Endocrine Abstracts

Introduction: Parathyroid carcinoma is a rare cause of primary hyperparathyroidism. Initial complete surgical resection is crucial. Recurrence is common and primary cause of mortality is severe hypercalcemia.

Clinical case: In 2006, a 51 years old male presented with multiple bone pain, anorexia and weight loss, calcium 11.7 mg/dl, PTH 189 pg/ml. Eight years before a diagnosis of atypical parathyroid adenoma was made after left inferior parathyroidectomy and genetic analysis revealed HRPT2 gene mutation. He was lost for follow-up soon after surgery. On reevaluation, it was not possible to localize any eutopic or ectopic parathyroid mass or metastasis by ecography, CT scan, MRI, and Sestamibi scintigraphy. Surgical cervical exploration was negative, nevertheless a right superior and inferior parathyroidectomy were done and histology revealed no tumor.

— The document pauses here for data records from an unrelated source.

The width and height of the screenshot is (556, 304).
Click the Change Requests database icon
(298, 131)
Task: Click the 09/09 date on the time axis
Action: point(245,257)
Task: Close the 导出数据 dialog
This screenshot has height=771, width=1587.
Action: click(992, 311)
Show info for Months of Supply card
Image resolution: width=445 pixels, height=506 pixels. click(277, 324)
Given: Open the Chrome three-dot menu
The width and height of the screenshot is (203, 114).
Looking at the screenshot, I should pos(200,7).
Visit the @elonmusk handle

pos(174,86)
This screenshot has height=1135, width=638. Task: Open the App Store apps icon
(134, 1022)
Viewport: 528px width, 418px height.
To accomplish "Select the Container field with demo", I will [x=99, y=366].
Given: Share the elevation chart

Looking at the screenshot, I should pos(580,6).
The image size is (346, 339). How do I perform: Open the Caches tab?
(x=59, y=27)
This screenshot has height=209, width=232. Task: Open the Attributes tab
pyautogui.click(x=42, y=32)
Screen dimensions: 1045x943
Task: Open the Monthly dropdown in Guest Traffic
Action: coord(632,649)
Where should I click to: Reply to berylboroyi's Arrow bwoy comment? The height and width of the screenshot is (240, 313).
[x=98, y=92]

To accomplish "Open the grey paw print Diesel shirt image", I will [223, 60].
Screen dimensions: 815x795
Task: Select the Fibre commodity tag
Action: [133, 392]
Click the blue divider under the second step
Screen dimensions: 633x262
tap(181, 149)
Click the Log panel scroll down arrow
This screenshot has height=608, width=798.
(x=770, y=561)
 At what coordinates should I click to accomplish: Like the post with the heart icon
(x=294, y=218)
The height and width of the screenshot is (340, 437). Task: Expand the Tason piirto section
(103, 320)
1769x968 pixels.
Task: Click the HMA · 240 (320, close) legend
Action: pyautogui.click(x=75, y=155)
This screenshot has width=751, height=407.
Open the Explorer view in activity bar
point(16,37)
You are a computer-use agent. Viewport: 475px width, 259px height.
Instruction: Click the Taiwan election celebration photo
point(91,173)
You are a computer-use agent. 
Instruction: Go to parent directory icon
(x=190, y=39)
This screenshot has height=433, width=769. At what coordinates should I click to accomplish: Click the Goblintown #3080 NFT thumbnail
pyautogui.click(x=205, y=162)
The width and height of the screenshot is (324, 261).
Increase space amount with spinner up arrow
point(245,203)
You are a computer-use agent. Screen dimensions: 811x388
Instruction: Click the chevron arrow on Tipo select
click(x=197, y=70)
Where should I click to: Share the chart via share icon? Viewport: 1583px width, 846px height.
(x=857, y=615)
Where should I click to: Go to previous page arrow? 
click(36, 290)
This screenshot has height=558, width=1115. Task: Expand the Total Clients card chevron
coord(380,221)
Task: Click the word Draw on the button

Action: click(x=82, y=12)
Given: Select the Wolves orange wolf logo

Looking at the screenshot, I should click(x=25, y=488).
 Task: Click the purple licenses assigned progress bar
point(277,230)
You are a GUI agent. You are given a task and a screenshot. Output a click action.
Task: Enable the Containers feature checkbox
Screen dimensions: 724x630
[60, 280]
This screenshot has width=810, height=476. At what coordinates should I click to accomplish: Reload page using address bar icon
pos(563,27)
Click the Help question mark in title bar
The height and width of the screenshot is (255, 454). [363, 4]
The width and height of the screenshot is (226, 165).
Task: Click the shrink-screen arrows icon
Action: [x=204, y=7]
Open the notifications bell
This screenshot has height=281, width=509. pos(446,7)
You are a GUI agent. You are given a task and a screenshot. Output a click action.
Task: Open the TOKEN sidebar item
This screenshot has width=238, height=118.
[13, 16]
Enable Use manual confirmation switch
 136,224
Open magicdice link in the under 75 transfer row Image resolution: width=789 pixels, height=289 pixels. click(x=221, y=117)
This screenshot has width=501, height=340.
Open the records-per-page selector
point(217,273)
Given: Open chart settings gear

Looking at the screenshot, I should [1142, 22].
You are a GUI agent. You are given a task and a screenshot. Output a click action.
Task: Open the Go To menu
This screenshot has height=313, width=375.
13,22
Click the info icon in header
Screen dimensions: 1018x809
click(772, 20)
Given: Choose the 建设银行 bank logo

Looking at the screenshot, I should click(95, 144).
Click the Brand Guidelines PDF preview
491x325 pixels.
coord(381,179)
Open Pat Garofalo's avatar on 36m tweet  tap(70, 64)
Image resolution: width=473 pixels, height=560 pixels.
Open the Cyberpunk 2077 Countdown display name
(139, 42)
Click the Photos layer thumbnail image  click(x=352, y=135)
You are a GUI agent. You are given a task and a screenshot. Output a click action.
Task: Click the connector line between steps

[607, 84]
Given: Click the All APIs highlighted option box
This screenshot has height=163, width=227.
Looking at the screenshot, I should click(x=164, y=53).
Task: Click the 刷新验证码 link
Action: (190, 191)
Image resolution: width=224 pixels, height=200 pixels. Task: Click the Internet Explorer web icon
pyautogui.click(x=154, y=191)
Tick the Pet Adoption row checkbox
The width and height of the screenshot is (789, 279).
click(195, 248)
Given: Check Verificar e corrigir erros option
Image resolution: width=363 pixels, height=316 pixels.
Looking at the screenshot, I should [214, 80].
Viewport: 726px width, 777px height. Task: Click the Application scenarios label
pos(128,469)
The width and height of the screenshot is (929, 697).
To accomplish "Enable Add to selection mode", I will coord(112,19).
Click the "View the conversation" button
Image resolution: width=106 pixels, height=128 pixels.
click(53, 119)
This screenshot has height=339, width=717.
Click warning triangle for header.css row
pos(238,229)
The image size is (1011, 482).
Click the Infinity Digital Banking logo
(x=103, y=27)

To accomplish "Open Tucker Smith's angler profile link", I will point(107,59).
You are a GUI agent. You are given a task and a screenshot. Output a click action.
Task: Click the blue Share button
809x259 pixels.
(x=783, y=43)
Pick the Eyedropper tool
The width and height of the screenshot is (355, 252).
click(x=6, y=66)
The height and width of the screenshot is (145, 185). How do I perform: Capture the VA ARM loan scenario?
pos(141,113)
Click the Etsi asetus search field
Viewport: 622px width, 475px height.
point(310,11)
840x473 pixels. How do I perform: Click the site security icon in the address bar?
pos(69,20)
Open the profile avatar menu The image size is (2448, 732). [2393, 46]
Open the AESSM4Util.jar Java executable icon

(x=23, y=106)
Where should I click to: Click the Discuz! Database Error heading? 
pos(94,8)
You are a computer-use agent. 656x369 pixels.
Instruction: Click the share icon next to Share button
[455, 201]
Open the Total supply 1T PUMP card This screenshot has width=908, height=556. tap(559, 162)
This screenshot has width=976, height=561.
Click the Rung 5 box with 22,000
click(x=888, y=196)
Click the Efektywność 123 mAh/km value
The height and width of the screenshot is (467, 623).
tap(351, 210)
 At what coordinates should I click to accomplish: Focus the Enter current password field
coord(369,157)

Calcium levels increased steadily (14.7 mg/dl), PTH 444 pg/ml. Cinacalcet was badly tolerated and unable to reduce hypercalcemia. A good response to Zoledronic acid was obtained, but tachyphylasis developed in the next four months. Selective venous catheterization could not demonstrate any PTH gradient. A trial of anti PTH immunization (Liège University Hospital) was then made (June 2007), but soon after he was hospitalized in our center due to symptomatic severe hypercalcemia (15.2 mg/dl). A 12 mm solid hepatic nodule was then seen on CT and MRI but not on PET-scan. Surgical enucleation confirmed a hepatic parathyroid metastasis. PTH became immediately undetectable and on the third post operative day calcium normalized and hypocalcemia developed. After 42 months, he is asymptomatic on calcium and vitamin D therapy.

Conclusion: Parathyroid carcinoma as a variable course and tends to recur locally. In this case a unique small hepatic metastasis was responsible for severe hypercalcemia. After its resection a new remission was obtained.